Furto ai Santi Medici rubate due tele del 700

MASSAFRA – Due tele della seconda metà del Settecento raffiguranti le immagini di San Biagio e della Divina Pastora sono state trafugate nella notte tra domenica e lunedì dalla chiesa dei Santi Medici situata nel cuore del centro antico.
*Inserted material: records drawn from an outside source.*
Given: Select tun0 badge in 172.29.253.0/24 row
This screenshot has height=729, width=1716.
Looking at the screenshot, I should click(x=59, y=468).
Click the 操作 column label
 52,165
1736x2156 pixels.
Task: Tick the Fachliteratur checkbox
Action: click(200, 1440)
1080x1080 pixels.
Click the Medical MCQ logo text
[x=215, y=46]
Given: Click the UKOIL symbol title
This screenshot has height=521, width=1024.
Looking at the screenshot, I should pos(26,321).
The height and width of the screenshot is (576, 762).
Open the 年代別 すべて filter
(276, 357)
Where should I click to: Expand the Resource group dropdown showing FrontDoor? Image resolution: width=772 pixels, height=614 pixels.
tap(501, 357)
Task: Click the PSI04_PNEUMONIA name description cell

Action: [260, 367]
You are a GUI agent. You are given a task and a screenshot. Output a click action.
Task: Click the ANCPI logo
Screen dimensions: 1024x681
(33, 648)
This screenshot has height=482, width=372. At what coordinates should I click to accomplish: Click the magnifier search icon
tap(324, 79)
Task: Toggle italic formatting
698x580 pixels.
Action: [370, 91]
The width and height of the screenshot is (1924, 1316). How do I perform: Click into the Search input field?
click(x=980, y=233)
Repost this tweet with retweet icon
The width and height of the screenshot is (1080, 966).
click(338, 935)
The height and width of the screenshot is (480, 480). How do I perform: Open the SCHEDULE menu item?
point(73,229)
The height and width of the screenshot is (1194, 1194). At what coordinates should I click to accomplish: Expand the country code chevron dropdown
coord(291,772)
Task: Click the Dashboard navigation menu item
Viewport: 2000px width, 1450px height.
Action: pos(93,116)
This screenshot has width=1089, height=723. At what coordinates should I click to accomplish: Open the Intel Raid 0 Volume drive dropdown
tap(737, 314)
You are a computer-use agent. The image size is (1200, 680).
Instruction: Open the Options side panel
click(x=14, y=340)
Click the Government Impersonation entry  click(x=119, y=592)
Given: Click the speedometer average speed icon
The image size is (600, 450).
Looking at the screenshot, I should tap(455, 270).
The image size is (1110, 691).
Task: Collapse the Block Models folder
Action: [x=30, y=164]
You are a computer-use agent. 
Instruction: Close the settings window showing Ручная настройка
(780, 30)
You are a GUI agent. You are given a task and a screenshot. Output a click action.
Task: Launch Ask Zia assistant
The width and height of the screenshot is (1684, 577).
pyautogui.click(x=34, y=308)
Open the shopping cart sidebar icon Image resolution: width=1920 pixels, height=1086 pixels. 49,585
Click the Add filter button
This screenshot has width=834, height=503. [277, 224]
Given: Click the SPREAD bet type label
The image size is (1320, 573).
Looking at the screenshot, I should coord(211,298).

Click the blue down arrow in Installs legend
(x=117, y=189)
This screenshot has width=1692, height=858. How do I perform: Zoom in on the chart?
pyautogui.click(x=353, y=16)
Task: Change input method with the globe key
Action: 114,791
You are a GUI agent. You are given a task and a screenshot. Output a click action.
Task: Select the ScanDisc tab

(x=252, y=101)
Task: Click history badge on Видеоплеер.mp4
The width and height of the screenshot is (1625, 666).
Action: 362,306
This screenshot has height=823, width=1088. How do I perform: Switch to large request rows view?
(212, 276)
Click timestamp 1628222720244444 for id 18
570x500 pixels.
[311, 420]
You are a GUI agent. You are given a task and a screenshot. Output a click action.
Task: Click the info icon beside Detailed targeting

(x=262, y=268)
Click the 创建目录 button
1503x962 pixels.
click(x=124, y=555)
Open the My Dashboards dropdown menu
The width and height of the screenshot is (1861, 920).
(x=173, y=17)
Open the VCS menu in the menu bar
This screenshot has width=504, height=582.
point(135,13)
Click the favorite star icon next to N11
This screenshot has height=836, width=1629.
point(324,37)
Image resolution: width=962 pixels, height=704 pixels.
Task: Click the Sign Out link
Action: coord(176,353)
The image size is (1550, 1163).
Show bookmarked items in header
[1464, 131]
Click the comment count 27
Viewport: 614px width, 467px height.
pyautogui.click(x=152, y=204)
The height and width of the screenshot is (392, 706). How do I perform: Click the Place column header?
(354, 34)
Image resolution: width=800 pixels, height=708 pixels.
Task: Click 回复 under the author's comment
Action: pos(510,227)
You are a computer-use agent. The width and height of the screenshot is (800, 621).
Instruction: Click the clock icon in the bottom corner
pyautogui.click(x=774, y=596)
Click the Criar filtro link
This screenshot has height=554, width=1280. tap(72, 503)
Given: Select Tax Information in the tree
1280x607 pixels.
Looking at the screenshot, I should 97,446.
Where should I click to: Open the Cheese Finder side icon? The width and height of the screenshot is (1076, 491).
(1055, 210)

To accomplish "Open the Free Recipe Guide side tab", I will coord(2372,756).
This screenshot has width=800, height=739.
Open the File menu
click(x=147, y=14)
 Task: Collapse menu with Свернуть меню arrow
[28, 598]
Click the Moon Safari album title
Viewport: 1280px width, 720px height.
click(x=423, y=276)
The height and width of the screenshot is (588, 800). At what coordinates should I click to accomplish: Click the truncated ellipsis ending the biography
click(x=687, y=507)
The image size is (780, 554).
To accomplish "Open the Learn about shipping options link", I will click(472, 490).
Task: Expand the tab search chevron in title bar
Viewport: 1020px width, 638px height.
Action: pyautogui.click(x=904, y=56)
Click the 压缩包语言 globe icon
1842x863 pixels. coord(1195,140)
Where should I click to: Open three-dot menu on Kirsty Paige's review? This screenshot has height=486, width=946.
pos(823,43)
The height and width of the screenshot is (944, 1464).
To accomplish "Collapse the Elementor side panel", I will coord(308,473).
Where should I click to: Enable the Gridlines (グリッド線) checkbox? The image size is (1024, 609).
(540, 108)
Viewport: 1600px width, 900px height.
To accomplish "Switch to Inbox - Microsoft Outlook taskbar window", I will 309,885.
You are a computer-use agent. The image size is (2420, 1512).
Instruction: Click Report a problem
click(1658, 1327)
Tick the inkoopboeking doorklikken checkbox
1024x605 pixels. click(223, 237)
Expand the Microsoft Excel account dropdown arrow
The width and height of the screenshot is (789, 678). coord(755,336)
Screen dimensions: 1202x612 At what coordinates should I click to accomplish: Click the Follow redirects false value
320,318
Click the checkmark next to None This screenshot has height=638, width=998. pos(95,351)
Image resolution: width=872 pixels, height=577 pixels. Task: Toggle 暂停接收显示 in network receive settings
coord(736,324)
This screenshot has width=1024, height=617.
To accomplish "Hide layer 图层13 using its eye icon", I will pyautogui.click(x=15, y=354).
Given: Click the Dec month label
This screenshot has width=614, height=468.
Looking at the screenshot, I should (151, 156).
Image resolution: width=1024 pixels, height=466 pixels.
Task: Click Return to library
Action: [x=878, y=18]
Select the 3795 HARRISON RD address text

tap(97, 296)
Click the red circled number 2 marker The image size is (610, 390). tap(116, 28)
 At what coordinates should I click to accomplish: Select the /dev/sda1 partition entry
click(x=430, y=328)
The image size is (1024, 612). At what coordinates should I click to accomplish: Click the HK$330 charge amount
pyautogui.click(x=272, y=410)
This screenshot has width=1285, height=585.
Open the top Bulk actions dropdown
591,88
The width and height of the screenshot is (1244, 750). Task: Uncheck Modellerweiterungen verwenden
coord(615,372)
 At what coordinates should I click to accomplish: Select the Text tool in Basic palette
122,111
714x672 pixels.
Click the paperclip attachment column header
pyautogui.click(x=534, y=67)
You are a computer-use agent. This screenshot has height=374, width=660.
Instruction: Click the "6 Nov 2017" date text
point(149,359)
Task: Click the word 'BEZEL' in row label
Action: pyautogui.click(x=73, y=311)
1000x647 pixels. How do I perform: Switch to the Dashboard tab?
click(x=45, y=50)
A denunciare il furto, ieri pomeriggio, è stato il parroco don Salvatore Di Trani recatosi nella chiesa dopo l’allarme dato da un passante che aveva notato la porta dell’ingresso principale spalancata, solitamente chiusa. Secondo una prima ricostruzione fatta dai carabinieri della locale Compagnia intervenuti sul posto insieme agli uomini della Sezione Rilievi del Comando provinciale, i ladri si sarebbero introdotti nell’edificio calandosi dal campanile. Indisturbati, hanno asportato le tele dai muri dei due altari laterali e si sono dileguati uscendo dal portone d’ingresso, facendo perdere ogni traccia. Nessuno, al momento, è in grado di stimare il valore economico delle opere. Quel che è certo è che si tratta di lavori di notevole valore storico-artistico. «Le tele – spiega monsignor Cosimo Damiano Fonseca, presidente della Commissione per i Beni culturali della Diocesi di Castellaneta – fanno parte della serie di pale d’altare devozionali prodotte dagli atelier napoletani che nel Settecento hanno avuto una grande diffusione». Il dipinto della Divina Pastora, sull’altare destro, datato 1773, è del pittore De Mauro, mentre non si conosce l’autore della raffigurazione di San Biagio che dominava l’altare sinistro. Il parroco è convinto che si sia trattato di un furto eseguito su commissione e punta il dito sul problema della tutela della zona, difficile, per la sua conformazione urbana, da controllare. «Occorrerebbe un sistema di videosorveglianza per prevenire questi episodi, già verificatisi in passato – commenta don Salvatore – . Purtroppo, c’è gente disposta a tutto pur di guadagnare dei soldi. Invito i pensionati ad impiegare parte del loro tempo in azioni di volontariato per la salvaguardia del patrimonio paesaggistico della comunità».